More Horses Die for Entertainment (and Money)

The Cheltenham Festival is in full swing and a jolly time is being had by all except, unfortunately, the horses five of whom have been killed already this year.

This story from the Guardian.........

The RSPCA has described itself as "very concerned and upset" by the deaths of five racehorses during the first two days of the Cheltenham Festival. In a statement issued on Thursday morning, its equine consultant, David Muir, said the deaths showed "the unacceptable face of horse racing", while another RSPCA spokesman expressed continuing concern about whip use by jockeys.

"Any death on any racecourse simply cannot be justified," Muir said.

"The RSPCA is here at the Festival to ensure that, if any lessons can be learned from these deaths, we will lobby the British Horse-racing Authority for changes to save horses in the future. We are also here to ensure that, when horses are injured, they received immediate veterinary care."

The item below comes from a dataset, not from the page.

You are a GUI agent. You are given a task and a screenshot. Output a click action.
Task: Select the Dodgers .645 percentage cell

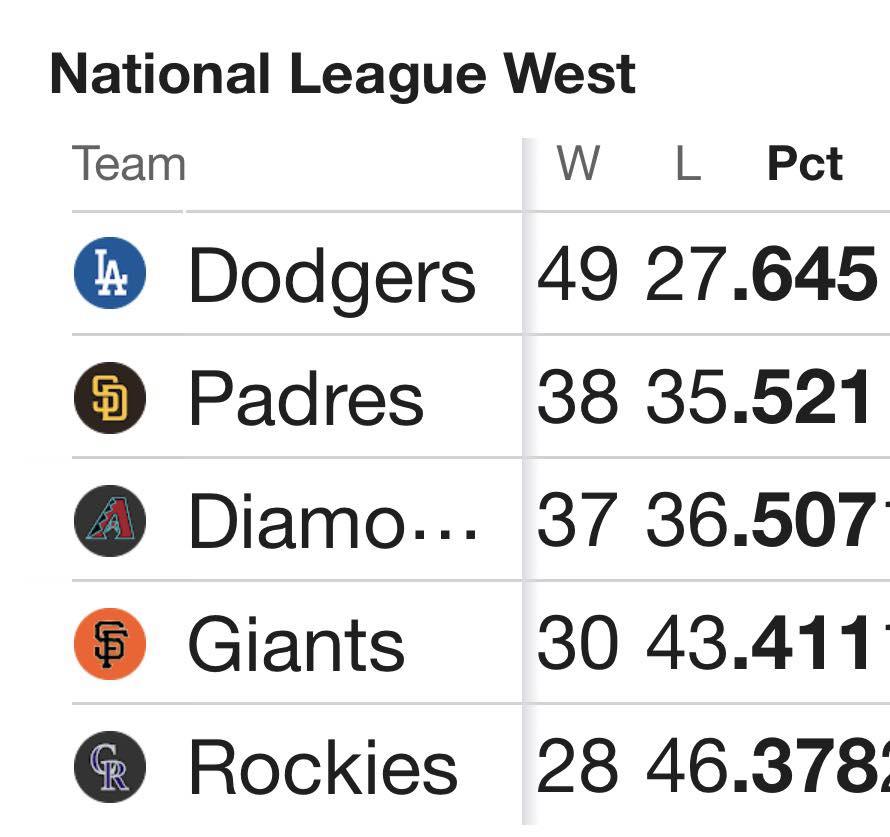[x=805, y=274]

Scotsirish, Garde Champetre and Featherbed Lane fractured legs while running between obstacles, while Abergavenny and Educated Evans broke legs when falling. All five were euthanised and there has been no suggestion so far that the treatment they received was in any way less than adequate.

The racing surface at the Festival has been faster than usual, following months of freakishly dry weather. However, officials insist the course is safe and point to the fact that millions of gallons of water have been poured on to it in recent weeks.

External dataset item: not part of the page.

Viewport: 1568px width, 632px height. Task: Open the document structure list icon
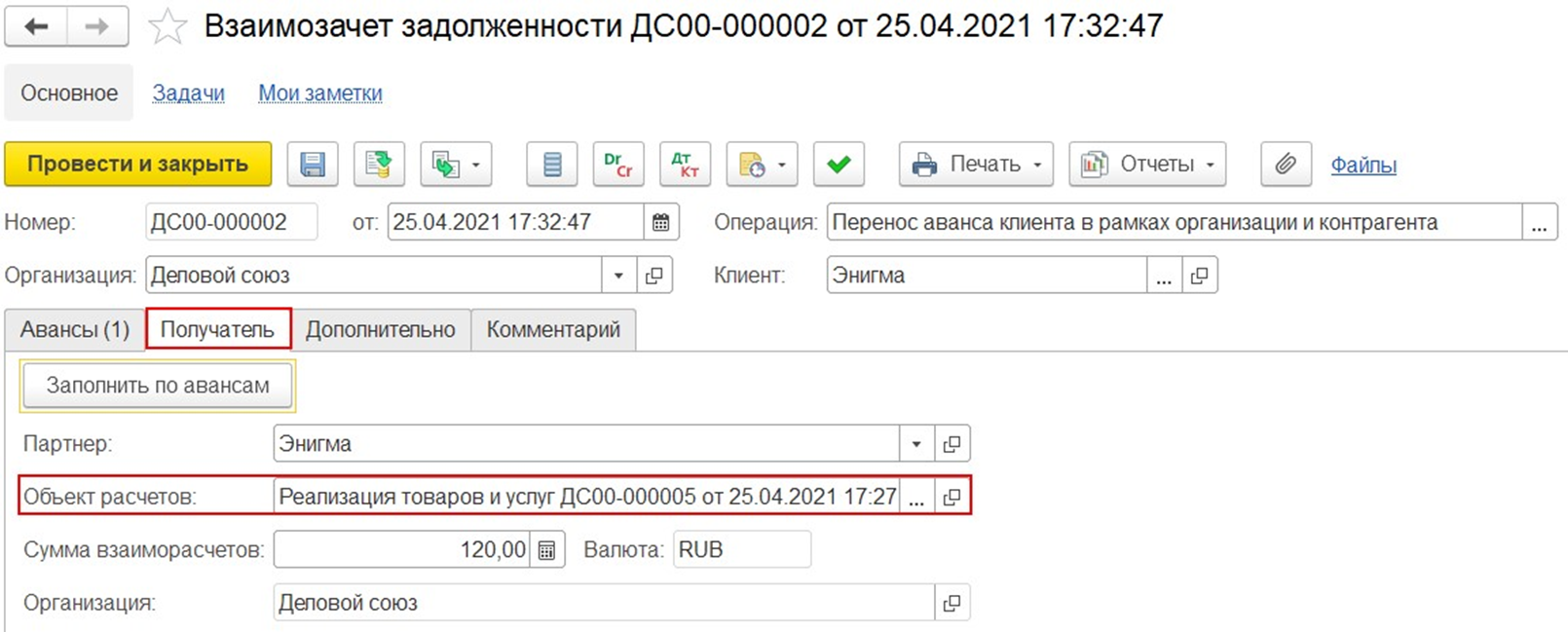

In a statement issued on Wednesday evening, the BHA responded to the deaths by saying it would consider all related evidence as part of its continuing mission to minimise danger. "Like most competitive sports, racing carries risk," said its spokesman, Robin Mounsey.

"No one wants to see valuable and valued racehorses injured, so it is regrettable that several horses have now suffered accidents where the injury was not treatable and consequently euthanasia was the appropriate course of action.

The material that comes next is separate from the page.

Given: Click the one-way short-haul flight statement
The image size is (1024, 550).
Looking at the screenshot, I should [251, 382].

"As with every equine injury or fatality, detailed data will be collected by the BHA, examining the type of injury in question and the context in which it took place. This is routine for the BHA and shows how, as an independent regulator, the BHA works with racecourses to manage and reduce risk where possible, making rational and measured decisions based on racecourse data."

On the subject of the whip, the RSPCA noted that five jockeys have so far been punished for excessive or incorrect use during the Festival. The rules in this area, which had been stringent to the point of causing great controversy since October, were relaxed last week.

Gavin Grant, the RSPCA's chief executive, said: "We welcome punishment for excessive use of the whip and will be examining if the level of penalty at the Cheltenham Festival is sufficient."

More than £500 million will be staked on 24 races. Punters will consume 20,000 bottles of champagne, 30,000 bottles of wine, and 225,000 pints of Guinness.

And this from Venerable Ledi Sayādaw from a talk on intoxicants and gambling.....

Buddhists are peace-loving and non-violent. As the Sayādaw points out, one makes bad kamma in four ways: doing it oneself, urging others to do it, approving of it, or speaking in praise of it. Cruel sports such as fox-hunting, bull-fighting, and game-shooting are totally unacceptable to Buddhists. They should all be made illegal, since they involve gross and needless cruelty to animals.

Horse-racing is less cruel, but it should be more strictly regulated to reduce injury and cruelty. Whips could be banned, and the height of fences could be reduced, to reduce the danger to the horses. Wild horses run flat-out only to avoid death from predators.